▶ [Problem description] The listing below is to be given again in full and word for word, without its images.

Content starts

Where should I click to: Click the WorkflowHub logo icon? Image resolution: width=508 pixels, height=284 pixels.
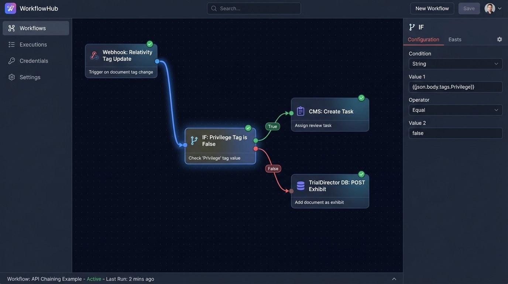click(x=10, y=9)
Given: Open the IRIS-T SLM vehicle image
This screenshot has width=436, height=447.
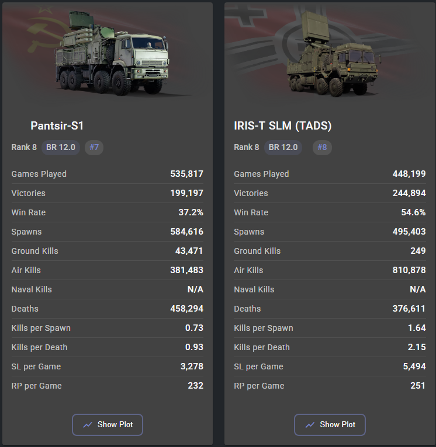Looking at the screenshot, I should pos(333,53).
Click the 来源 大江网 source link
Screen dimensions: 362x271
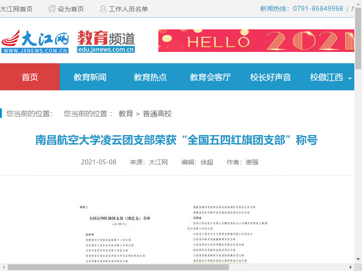click(x=159, y=162)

Content ends

▶ [Task answer]
Where should I click to: Click the WorkflowHub logo icon? Image resolution: width=508 pixels, height=284 pixels.
click(x=10, y=9)
Given: Open the IRIS-T SLM vehicle image
This screenshot has width=436, height=447.
Looking at the screenshot, I should pos(333,53).
Click the 来源 大江网 source link
Screen dimensions: 362x271
click(x=159, y=162)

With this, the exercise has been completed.